◆ Exercícios propostos:
a) Indique se cada uma das afirmações seguintes está de acordo com o texto sobre custos do transporte marítimo e inflação, respondendo sim ou não e citando as palavras do texto que o justificam. (i) O Freightos Baltic Index é atualizado diariamente. (ii) O estudo do FMI assenta num painel de 46 países entre 1992 e 2021. (iii) Já passaram seis meses desde os ataques dos Houtis.
b) Enumere todos os autores do estudo "Shipping Costs and Inflation" referidos no texto sobre custos do transporte marítimo e inflação.

◆ Texto de apoio:
* * * * * * * * *

No que se refere à componente dos contentores medida pelo Freightos Baltic Index (FBX) – Global Container Freight Index, a subida homóloga é menor (69% em 2 de fevereiro, que é o valor mais recente, pois a atualização do índice é apenas semanal), mas há menos oscilações e o índice estabilizou recentemente num nível relativamente elevado. Trata-se de um indicador complementar que atesta a tendência de subida recente do custo do transporte marítimo.

Quanto ao impacto da subida desse custo na inflação, vou socorrer-me de um estudo do FMI de março de 2022, motivado precisamente pelo impacto da pandemia por covid-19 nesses custos.

Segundo esse estudo, intitulado “Shipping Costs and Inflation” (2022) de Carrière-Swallow, Deb, Furceri, Jiménez e Ostry, com base num painel de 46 países entre 1992 e 2021, a elasticidade da inflação doméstica face aos custos de transporte marítimo medidos pelo Baltic Exchange Dry Index é de 0,0067 no seu valor máximo, após doze meses. Isto significa que uma subida de 1% nesses custos leva a um aumento máximo de 0,0067 pontos percentuais (p.p.) na inflação homóloga passado um ano. Assim, fazendo as contas com as subidas reportadas acima do índice (subidas homólogas de 148% a 5 de janeiro, no pico recente, ou 139% em 7 de fevereiro, o último valor), chegamos a impactos na inflação doméstica dos países (incluindo Portugal) na ordem de 0,9 p.p. a 1,0 p.p. passado um ano, o que é significativo, mas para que esses acréscimos se apliquem a um ano completo é preciso que as subidas do índice usadas nos cálculos se mantenham também no horizonte de um ano. Assim, se o efeito passar passados 6 meses, o adicional será cerca de metade num ano, na ordem dos 0,5 p.p., o que também não deixa de ser relevante. Para já, passaram dois meses desde os ataques dos Houtis, pelo que há que estar atento a estes custos.

* * * * * * * * *

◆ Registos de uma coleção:
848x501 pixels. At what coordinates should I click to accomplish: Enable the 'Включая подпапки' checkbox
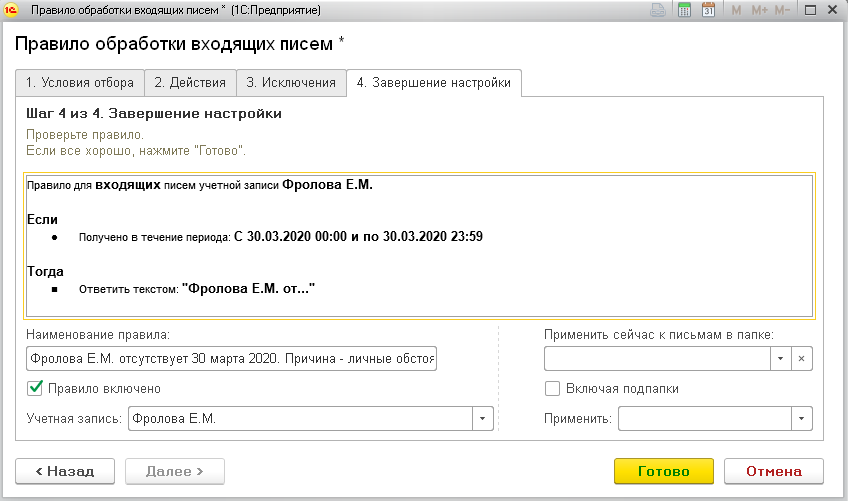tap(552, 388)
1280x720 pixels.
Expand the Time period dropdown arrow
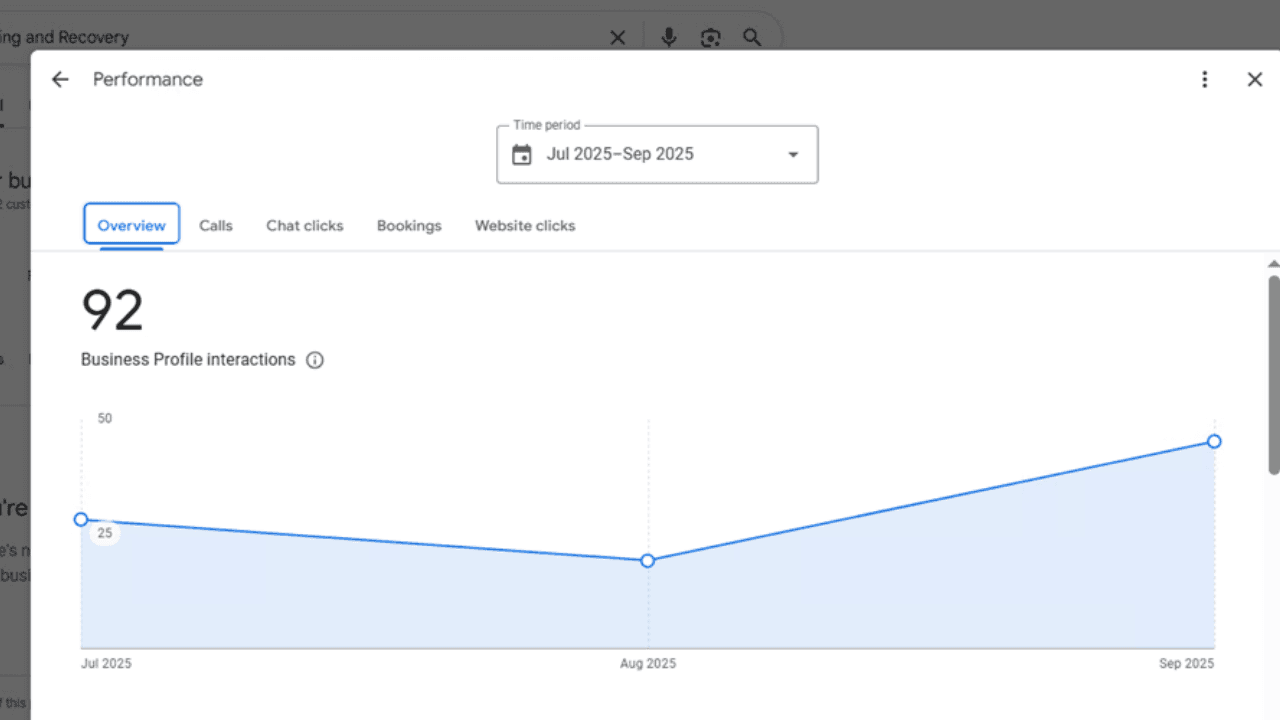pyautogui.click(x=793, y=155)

* * * * * * * * *

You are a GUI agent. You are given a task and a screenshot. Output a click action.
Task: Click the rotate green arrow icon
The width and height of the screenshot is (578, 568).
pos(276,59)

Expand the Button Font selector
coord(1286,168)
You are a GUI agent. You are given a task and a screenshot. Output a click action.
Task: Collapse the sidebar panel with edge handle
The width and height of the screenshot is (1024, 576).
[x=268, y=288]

* * * * * * * * *

◆ Soluções propostas:
a)
(i) Não: "pois a atualização do índice é apenas semanal".
(ii) Sim: "com base num painel de 46 países entre 1992 e 2021".
(iii) Não: "Para já, passaram dois meses desde os ataques dos Houtis".

b) Carrière-Swallow, Deb, Furceri, Jiménez e Ostry.